Of course there was a huge line to the register. But I decided that this was the perfect opportunity to teach another lesson, about waiting.

“You see all those people, Dan? They are waiting too. Let’s stand right here until it is our turn. Then we pay and go outside to sit on the chair and eat ice cream.”

Dan must have heard about the 20% and 80% rule too, because he waited very patiently.

GPS for Autism Treatment

Being an autism parent means lots of things. Like planning ahead. I mean really. Everything. You never know what will work and what not so you have to be ready for everything. My friend Rena says you have to be like a chess player – plan three moves ahead. My friend Gretchen says you have to be like a colonel in a battle field, because you never know where the next grenade will come from.

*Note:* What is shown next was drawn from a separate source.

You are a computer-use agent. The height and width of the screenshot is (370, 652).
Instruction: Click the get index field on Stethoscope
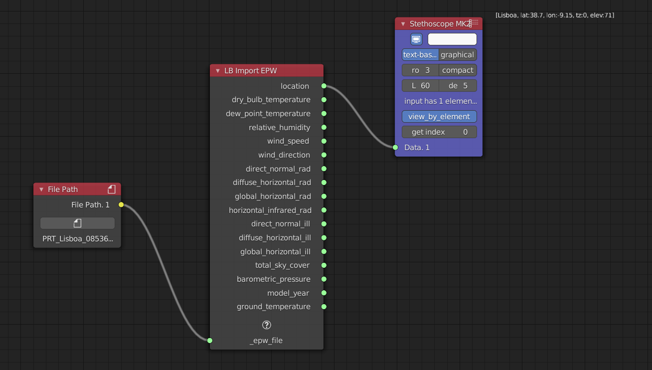point(439,132)
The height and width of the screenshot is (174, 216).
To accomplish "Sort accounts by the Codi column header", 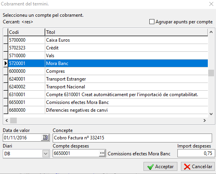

The biggest thing for me with autism is figuring out the healing journey of treatments and therapies. There are so many things out there: From the mainstream speech and occupational therapy to horses, music and the million alternative therapies. There are so many different diets and supplements.

Many times we started something and it looked like it was working very well. But then it stopped. And then sometimes things get worse!

I wish there was a GPS for therapy. Something that would help me figure out in real time whether something is working and what to expect soon. Like if whatever we are doing right now is working the device will say “keep straight!” And if it is working but we have to change something soon it will say “in 800 yards, turn right!” If something is about to completely fail or get worse my GPS will say “turn around when possible!”

And once we have done everything possible known to man and it actually all worked, the device will say what all of us autism parents long to hear: “You Have Reached Your Destination!”